- COMPITI
1: Risponda alle seguenti domande sull'estratto dedicato a Tancredi Pasero.
(a) Chi ha fatto conoscere Tancredi Pasero all'autore del testo?
(b) Quanti anni aveva compiuto da poco Pasero al momento dell'intervista?
(c) Come si chiamava la moglie di Pasero?
2: Riporti la parte dell'estratto su Tancredi Pasero che si apre con le parole contenenti "TORINO. È stato" e si chiude con "curioso da scoprire.", modificandola: al posto di "palcoscenici" scriva "teatri".

┌─ ESTRATTO DA LEGGERE

TORINO. È stato il maestro Bruno Baudissone, musicista, giornalista e critico musicale torinese, a farmi conoscere e a parlarmi di Tancredi Pasero (Torino, 1893 – Milano 1983), una delle figure di maggior spicco della storia della lirica internazionale. Un artista piemontese del bel canto che ha calcato i palcoscenici di mezzo mondo. È sempre un piacere ascoltare Baudissone, dotato di un’eccellente dialettica ed abile affabulatore. Ma è soprattutto la sua vasta cultura in campo musicale, e della lirica in particolare – che ne fa un esperto in questo settore – a renderne magnetico l’ascolto; e poi da lui c’è sempre qualcosa di nuovo e di curioso da scoprire.

Questo, più o meno, è il racconto che mi ha fatto di Tancredi Pasero, ricordando il giorno in cui, in veste di intervistatore di questo famoso cantante lirico piemontese, fu ricevuto a casa sua, qualche anno prima della scomparsa dell’artista: «La cameriera mi fece accomodare familiarmente in cucina, perché Tancredi Pasero – che aveva compiuto da poco ottantasette anni – non aveva più le gambe sicure e preferiva rimanere al suo posto abituale, di fianco all’adorata moglie Libusé, sofferente da sei anni in seguito a una trombosi. “Le chiedo scusa – mi disse il vecchio cantante – se non sono venuto ad accoglierla meglio, ma le mie gambe si sono fermate e il sangue non circola più come prima. Lei è di Roma?” Risposi che ero di Torino. “Ah, s’a l’é turinèis, alora ’s capioma mej” (Ah, se è torinese, allora ci capiamo meglio, ndr) – mi rispose.

└─
┌─ DATI GREZZI

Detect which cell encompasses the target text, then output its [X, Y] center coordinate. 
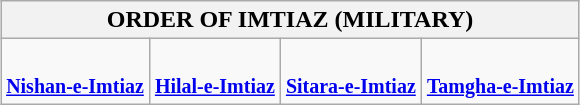
Nishan-e-Imtiaz [76, 72]
Hilal-e-Imtiaz [214, 72]
Tamgha-e-Imtiaz [500, 72]
ORDER OF IMTIAZ (MILITARY) [290, 20]
Sitara-e-Imtiaz [350, 72]
Find where the given text appears and provide that cell's center as [X, Y] coordinate. 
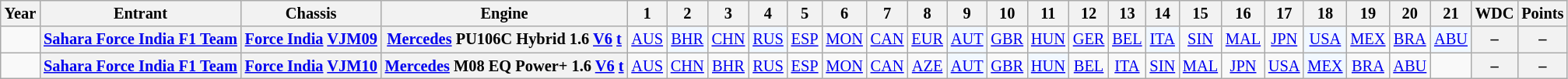
Force India VJM09 [311, 40]
Year [20, 13]
5 [805, 13]
3 [728, 13]
20 [1410, 13]
18 [1324, 13]
Mercedes PU106C Hybrid 1.6 V6 t [504, 40]
10 [1007, 13]
Chassis [311, 13]
Force India VJM10 [311, 66]
4 [767, 13]
17 [1284, 13]
WDC [1495, 13]
21 [1450, 13]
2 [688, 13]
13 [1127, 13]
12 [1089, 13]
19 [1368, 13]
Entrant [140, 13]
GER [1089, 40]
AZE [927, 66]
EUR [927, 40]
11 [1048, 13]
16 [1244, 13]
8 [927, 13]
9 [967, 13]
15 [1200, 13]
Engine [504, 13]
1 [647, 13]
Mercedes M08 EQ Power+ 1.6 V6 t [504, 66]
Points [1542, 13]
6 [844, 13]
14 [1163, 13]
7 [887, 13]
Search for the cell housing the specified text and yield its (X, Y) center coordinate. 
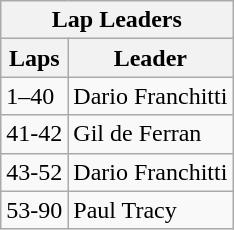
Leader (150, 58)
Lap Leaders (117, 20)
Laps (34, 58)
Gil de Ferran (150, 134)
43-52 (34, 172)
1–40 (34, 96)
Paul Tracy (150, 210)
53-90 (34, 210)
41-42 (34, 134)
Extract the [x, y] coordinate from the center of the cell holding the provided text.  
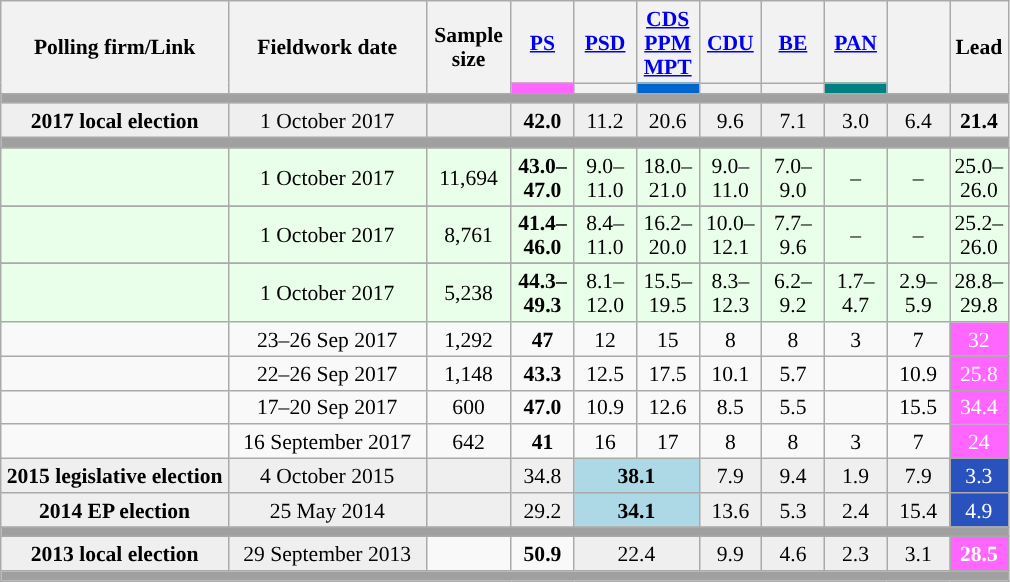
PS [542, 42]
29 September 2013 [327, 554]
50.9 [542, 554]
5.7 [794, 373]
38.1 [636, 476]
7.7–9.6 [794, 235]
8,761 [468, 235]
43.0–47.0 [542, 177]
7.1 [794, 121]
9.9 [730, 554]
41 [542, 442]
47 [542, 339]
32 [980, 339]
28.5 [980, 554]
5.5 [794, 407]
2017 local election [115, 121]
5.3 [794, 510]
11,694 [468, 177]
16 September 2017 [327, 442]
7.0–9.0 [794, 177]
34.4 [980, 407]
25.2–26.0 [980, 235]
12.6 [668, 407]
15.4 [918, 510]
BE [794, 42]
15.5–19.5 [668, 293]
34.1 [636, 510]
Polling firm/Link [115, 47]
PAN [856, 42]
25.0–26.0 [980, 177]
22–26 Sep 2017 [327, 373]
600 [468, 407]
23–26 Sep 2017 [327, 339]
Sample size [468, 47]
20.6 [668, 121]
12.5 [606, 373]
4 October 2015 [327, 476]
42.0 [542, 121]
8.3–12.3 [730, 293]
8.5 [730, 407]
17–20 Sep 2017 [327, 407]
29.2 [542, 510]
3.3 [980, 476]
9.4 [794, 476]
2014 EP election [115, 510]
1.7–4.7 [856, 293]
10.0–12.1 [730, 235]
642 [468, 442]
47.0 [542, 407]
15.5 [918, 407]
2.4 [856, 510]
17 [668, 442]
24 [980, 442]
34.8 [542, 476]
43.3 [542, 373]
8.1–12.0 [606, 293]
12 [606, 339]
6.4 [918, 121]
44.3–49.3 [542, 293]
6.2–9.2 [794, 293]
10.1 [730, 373]
PSD [606, 42]
CDU [730, 42]
8.4–11.0 [606, 235]
11.2 [606, 121]
Lead [980, 47]
1,292 [468, 339]
18.0–21.0 [668, 177]
CDSPPMMPT [668, 42]
16.2–20.0 [668, 235]
5,238 [468, 293]
4.6 [794, 554]
41.4–46.0 [542, 235]
2.9–5.9 [918, 293]
28.8–29.8 [980, 293]
1,148 [468, 373]
25.8 [980, 373]
1.9 [856, 476]
2.3 [856, 554]
Fieldwork date [327, 47]
2015 legislative election [115, 476]
15 [668, 339]
21.4 [980, 121]
25 May 2014 [327, 510]
17.5 [668, 373]
9.6 [730, 121]
4.9 [980, 510]
22.4 [636, 554]
2013 local election [115, 554]
16 [606, 442]
3.1 [918, 554]
13.6 [730, 510]
3.0 [856, 121]
From the cell containing the given text, extract its center point as (X, Y) coordinate. 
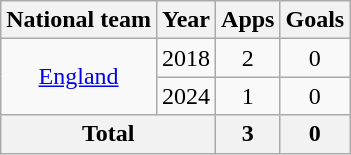
Goals (315, 20)
Year (186, 20)
2018 (186, 58)
2024 (186, 96)
National team (79, 20)
2 (248, 58)
England (79, 77)
Total (108, 134)
Apps (248, 20)
1 (248, 96)
3 (248, 134)
Search for the cell housing the specified text and yield its [X, Y] center coordinate. 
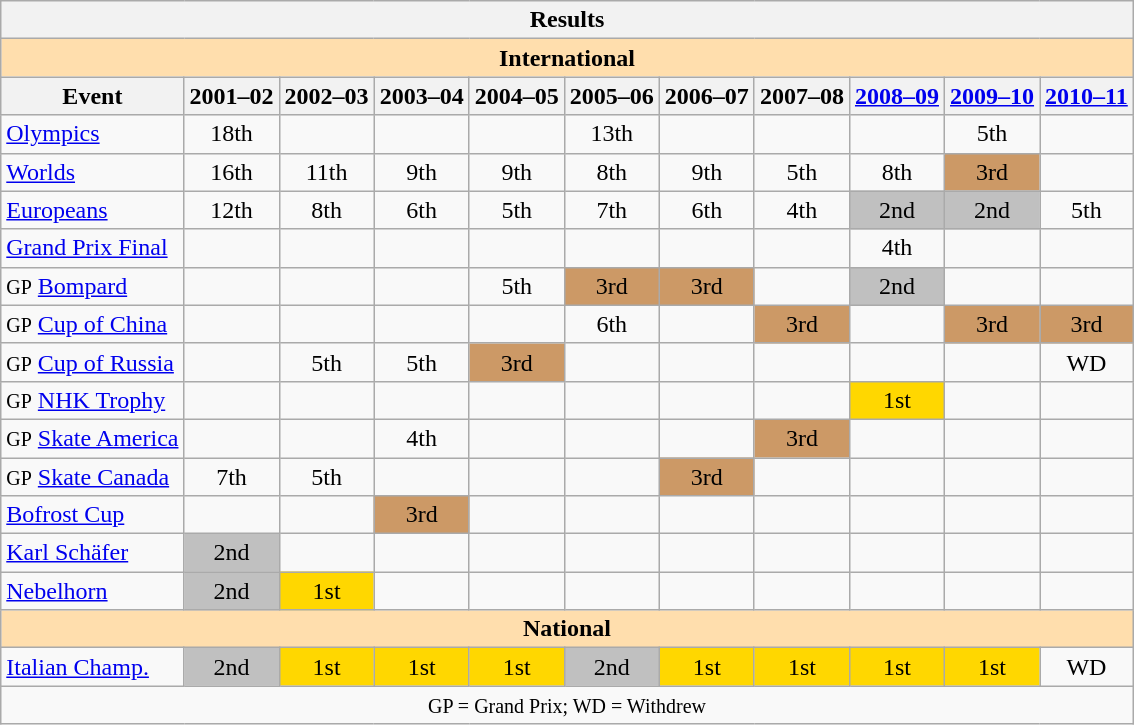
GP Bompard [92, 286]
2004–05 [516, 96]
12th [232, 210]
GP NHK Trophy [92, 400]
2006–07 [706, 96]
2008–09 [896, 96]
National [568, 629]
GP Cup of China [92, 324]
2010–11 [1087, 96]
Europeans [92, 210]
Nebelhorn [92, 591]
Grand Prix Final [92, 248]
Olympics [92, 134]
2002–03 [326, 96]
Karl Schäfer [92, 553]
International [568, 58]
18th [232, 134]
2001–02 [232, 96]
2007–08 [802, 96]
2003–04 [422, 96]
GP Skate America [92, 438]
13th [612, 134]
Italian Champ. [92, 667]
2009–10 [992, 96]
Bofrost Cup [92, 515]
11th [326, 172]
GP Cup of Russia [92, 362]
16th [232, 172]
GP Skate Canada [92, 477]
Worlds [92, 172]
GP = Grand Prix; WD = Withdrew [568, 705]
Results [568, 20]
2005–06 [612, 96]
Event [92, 96]
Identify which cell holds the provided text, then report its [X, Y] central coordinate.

└─

- RISULTATI FINALI
1:
(a) Il maestro Bruno Baudissone.
(b) Ottantasette anni.
(c) Libusé.

2:
TORINO. È stato il maestro Bruno Baudissone, musicista, giornalista e critico musicale torinese, a farmi conoscere e a parlarmi di Tancredi Pasero (Torino, 1893 – Milano 1983), una delle figure di maggior spicco della storia della lirica internazionale. Un artista piemontese del bel canto che ha calcato i teatri di mezzo mondo. È sempre un piacere ascoltare Baudissone, dotato di un’eccellente dialettica ed abile affabulatore. Ma è soprattutto la sua vasta cultura in campo musicale, e della lirica in particolare – che ne fa un esperto in questo settore – a renderne magnetico l’ascolto; e poi da lui c’è sempre qualcosa di nuovo e di curioso da scoprire.